And when you consider the possibilities of other races assimilated in the meantime while the question is dithered upon, which is the greater crime against sentience, really?
I hate when the question of genocide comes up in these debates. I hate it when it comes up in Doctor Who vis a vis
the Daleks... Genocide is one thing when we're talking about a society of individuals who pose no harm to you or the slaughtering of the innocent or murdering people for the crime of being different. But if their very nature is to murder, to kill, and there's not way to placate or reason with them beyond catering to that intent, then diplomacy and ethics do not apply here. You're not dealing with a sentient civilization, then, but a force of nature. Are those innocents slaughtered in the meantime somehow lesser than the ravening, rampaging civilization that's destroying them?

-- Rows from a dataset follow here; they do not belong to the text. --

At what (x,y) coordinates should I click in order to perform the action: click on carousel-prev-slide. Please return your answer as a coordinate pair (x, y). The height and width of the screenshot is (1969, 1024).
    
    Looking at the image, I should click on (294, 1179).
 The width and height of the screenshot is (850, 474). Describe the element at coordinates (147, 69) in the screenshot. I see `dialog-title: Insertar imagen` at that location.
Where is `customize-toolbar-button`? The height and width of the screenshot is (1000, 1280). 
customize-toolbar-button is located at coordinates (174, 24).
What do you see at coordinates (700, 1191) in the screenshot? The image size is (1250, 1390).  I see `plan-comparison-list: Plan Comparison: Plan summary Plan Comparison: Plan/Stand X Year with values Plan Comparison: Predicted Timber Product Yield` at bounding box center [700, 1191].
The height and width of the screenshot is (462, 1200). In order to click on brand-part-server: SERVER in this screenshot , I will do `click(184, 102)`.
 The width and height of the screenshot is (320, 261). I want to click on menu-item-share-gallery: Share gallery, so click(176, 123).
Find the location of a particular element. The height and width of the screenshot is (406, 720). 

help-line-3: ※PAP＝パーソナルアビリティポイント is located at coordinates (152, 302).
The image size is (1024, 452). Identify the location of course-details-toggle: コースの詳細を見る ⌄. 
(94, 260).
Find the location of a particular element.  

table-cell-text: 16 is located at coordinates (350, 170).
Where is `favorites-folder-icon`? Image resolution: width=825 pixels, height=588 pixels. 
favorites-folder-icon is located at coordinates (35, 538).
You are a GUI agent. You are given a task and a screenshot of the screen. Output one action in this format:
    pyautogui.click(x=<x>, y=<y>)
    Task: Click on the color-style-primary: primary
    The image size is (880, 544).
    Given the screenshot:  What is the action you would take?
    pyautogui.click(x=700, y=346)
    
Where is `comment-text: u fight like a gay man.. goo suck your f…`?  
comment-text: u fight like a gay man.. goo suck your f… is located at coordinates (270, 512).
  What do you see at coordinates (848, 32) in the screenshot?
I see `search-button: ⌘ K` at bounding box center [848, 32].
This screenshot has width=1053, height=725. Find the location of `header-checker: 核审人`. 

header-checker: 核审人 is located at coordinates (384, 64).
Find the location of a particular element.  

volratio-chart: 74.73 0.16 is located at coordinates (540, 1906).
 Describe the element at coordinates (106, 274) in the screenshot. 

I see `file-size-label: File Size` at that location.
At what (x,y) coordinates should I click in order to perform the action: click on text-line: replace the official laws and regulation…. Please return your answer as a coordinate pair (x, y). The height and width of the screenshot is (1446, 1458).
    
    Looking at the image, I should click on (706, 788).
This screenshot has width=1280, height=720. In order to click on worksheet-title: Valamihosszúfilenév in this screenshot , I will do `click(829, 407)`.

Absolutely, take every measure to avoid the eventuality of destroying them all, if some or all can be saved, but there comes a point where you have to decide who has a greater right to live...
But as I said regarding the Daleks, I do find it tiresome that SF tends to almost always have one of these civilizations merely to spark a false debate on the rights to life of things that have no business living. It doesn't even have a parallel on earth. There's never been a modern human civilization so bloodthirsty that they were at war with everyone, all the time, where no negotiation was possible... Even the go-to society for Evil Civs, Nazi Germany, wasn't THAT bad, and had they been, I'm pretty sure the entire German nation would have been so much nuclear slag by the end of the war.
The fact is, REAL civilizations are comprised of several different kinds of people. Those who support action, those who don't, some who want a third way, etc. Cultures and civilizations deserve the greatest respect and consideration by others while the more hostile parts of them should be worn down through diplomacy so that we can all get along.
The Borg are not a civilization. They are an imposed monoculture, with no variation, and our rules of war, negotiation and ethics do not apply to them.
I know that sounds extreme, but I don't see any way around it.